The ferry pulled away
from Anacortes, slowly at first, with a big diesel groan and much white water laced and boiled against the steel barriers of the dock. It was raining, three thirty, fading toward nightfall. Green shaggy forest islands slipped past them, slowly at first, in and out of the mist and cloud. Every lit building looked like home, warm and yellow.

Homeless, Layla thought. She turned to Edgar.

What am I supposed to be? she asked.

A friend, I guess, he said. A model. A supermodel.

They know you, though, right? The people who run the gallery?

* * *

A friend of my parents, Edgar said. He gave me my first show.

I shouldn’t be here, she said. I really shouldn’t.

They watched the water for a moment without talking, watching the town ease away, the lonely departure. The lights of town were bright already in the fading afternoon and it was just the two of them out on the deck, a cold damp wind that only got colder as the boat picked up speed and left the land behind. Going, going, gone, she thought.

I wanted to see you, Edgar said.

I’m cold, she said. Let’s go inside.

The passenger deck was warmer than the outside and neon-lit with island hippies and business types and wives in Polarfleece and Gore-Tex, everybody with money, nobody sick or poor. Even the tattoos on the punk girls look expensive, sharp and fresh. As opposed to Montana barfly tattoos, the blue smear that once said Charlene … It smelled like rainwater on linoleum, cafeteria grease, elementary school in the rain. Some hot chocolate, maybe, a doughnut might be good. The stuffy heat in here and the cold wind outside. Salmon swimming somewhere deep under the ferry, she could feel them. The child swimming inside her. She had not told Edgar yet. She wasn’t sure she was going to.

Do you want something to drink? he asked. They have beer, I think.
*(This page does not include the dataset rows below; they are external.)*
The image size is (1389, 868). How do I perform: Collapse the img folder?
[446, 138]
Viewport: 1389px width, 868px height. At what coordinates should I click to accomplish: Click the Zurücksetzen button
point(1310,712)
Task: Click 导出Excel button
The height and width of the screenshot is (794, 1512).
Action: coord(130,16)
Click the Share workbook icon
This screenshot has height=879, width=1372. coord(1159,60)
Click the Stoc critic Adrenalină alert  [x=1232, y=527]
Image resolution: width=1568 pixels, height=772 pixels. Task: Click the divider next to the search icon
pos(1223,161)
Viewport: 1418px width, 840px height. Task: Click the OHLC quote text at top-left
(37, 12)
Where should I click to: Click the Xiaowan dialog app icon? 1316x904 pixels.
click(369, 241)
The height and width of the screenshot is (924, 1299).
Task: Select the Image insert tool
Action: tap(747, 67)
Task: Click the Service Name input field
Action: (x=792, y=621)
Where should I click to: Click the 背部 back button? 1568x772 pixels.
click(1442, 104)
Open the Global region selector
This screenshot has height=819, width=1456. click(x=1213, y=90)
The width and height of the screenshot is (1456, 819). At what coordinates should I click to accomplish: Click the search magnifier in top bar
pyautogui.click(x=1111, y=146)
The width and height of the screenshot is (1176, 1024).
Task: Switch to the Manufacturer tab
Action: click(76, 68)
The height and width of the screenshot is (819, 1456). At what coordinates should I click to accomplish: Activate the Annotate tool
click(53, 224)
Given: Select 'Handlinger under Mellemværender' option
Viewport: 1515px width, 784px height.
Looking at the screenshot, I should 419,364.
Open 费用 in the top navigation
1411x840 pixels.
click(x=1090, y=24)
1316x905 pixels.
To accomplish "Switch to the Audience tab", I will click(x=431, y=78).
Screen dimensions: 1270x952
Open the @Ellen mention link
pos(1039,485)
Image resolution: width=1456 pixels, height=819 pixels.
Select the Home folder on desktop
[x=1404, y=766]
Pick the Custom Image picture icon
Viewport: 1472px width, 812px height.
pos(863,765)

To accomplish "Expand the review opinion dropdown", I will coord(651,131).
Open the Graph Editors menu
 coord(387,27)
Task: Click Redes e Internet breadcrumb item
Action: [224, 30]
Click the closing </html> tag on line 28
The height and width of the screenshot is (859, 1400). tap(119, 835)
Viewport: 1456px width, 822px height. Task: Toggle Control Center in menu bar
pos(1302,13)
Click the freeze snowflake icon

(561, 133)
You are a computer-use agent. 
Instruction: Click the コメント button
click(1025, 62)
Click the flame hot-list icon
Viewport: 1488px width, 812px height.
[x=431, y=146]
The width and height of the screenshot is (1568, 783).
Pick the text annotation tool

No, she thought, but she said yes. Took a seat in a booth by the window and looked out at the darkening water, looking for seal
heads and seeing only gulls and distant tankers. A white sail in the gray afternoon, far off. It was the time of day when she could see the water outside and the reflection of the lit-up passenger deck behind her at the same time in the glass and it was hard to say which one was real. Confession, she thought, penance. Her mother, in one of her occasional bursts of motherhood, had stopped drinking and stopped taking drugs except for smoking pot and started going to different churches. She even had a job for a while. Layla would have been eight or nine. She spent some weekends and then even weeknights with Dawn in her little house by the railroad tracks. An improvised quality to their lives, a sense that neither one of them knew where they were going, what they were doing—it made life exciting. Layla missed it sometimes, the feeling when she woke up that she never knew where the day would take her. One day she was dancing with the Sufis, the next day she was praying the rosary. But it was 6 a.m. Mass that Layla remembered, the women in damp wool, the lingering incense in the shadows, midwinter dark that was still not quite daylight when the Mass let out … and the smell of wet on linoleum, melted snow.